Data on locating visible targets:
----------------------------------------

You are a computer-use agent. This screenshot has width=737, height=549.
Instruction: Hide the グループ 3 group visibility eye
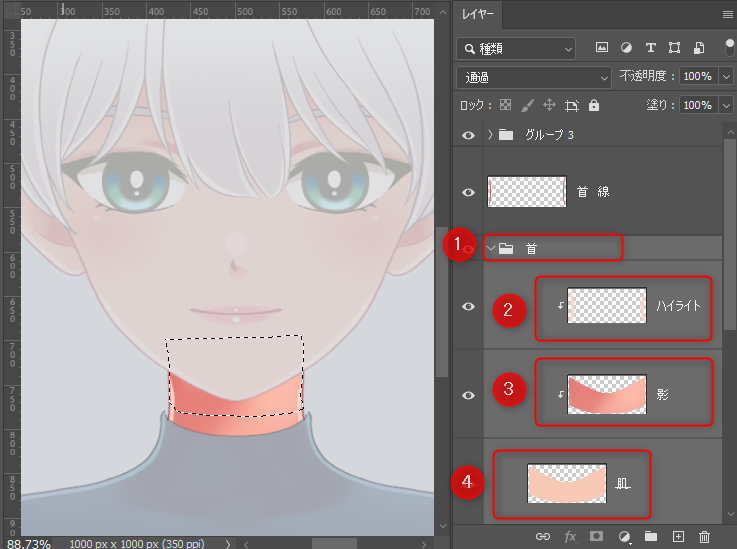[468, 134]
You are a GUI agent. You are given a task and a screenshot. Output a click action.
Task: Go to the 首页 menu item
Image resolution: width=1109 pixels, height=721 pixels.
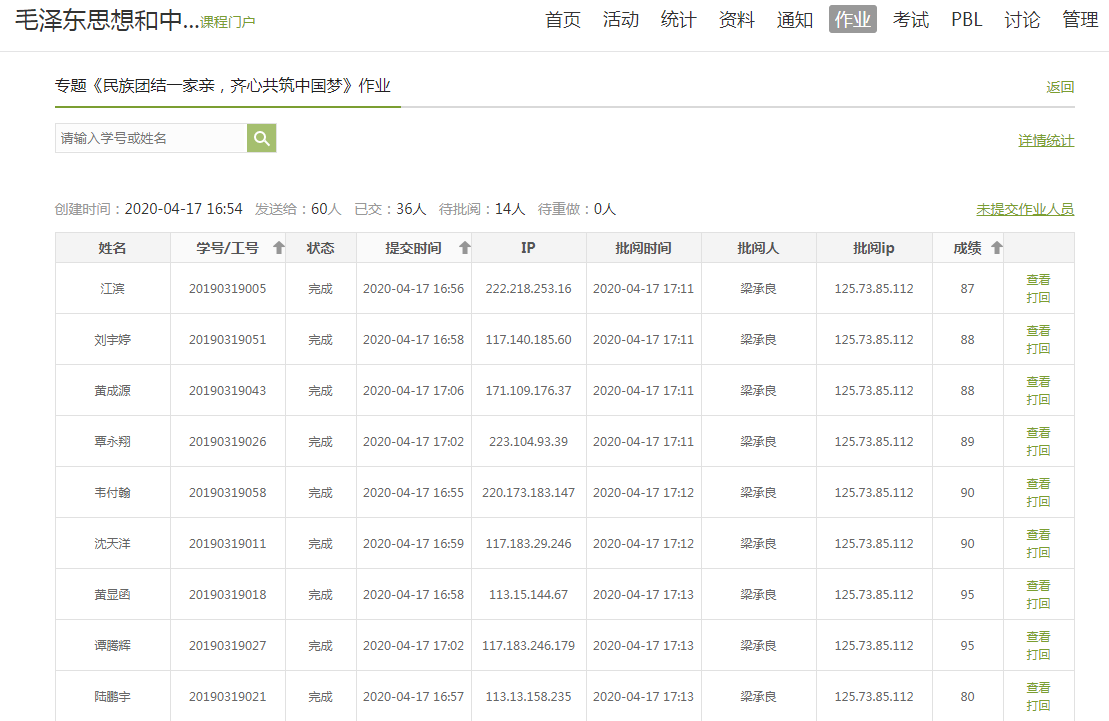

----------------------------------------

[Exercise task]
Reproduce the lines from the one containing "You are a GUI" through the end of the records, swapping "menu item" for "navigation link" and keeping everything else unchanged. Leave the pictures out of your answer.

[Task result]
You are a GUI agent. You are given a task and a screenshot. Output a click action.
Task: Go to the 首页 navigation link
Image resolution: width=1109 pixels, height=721 pixels.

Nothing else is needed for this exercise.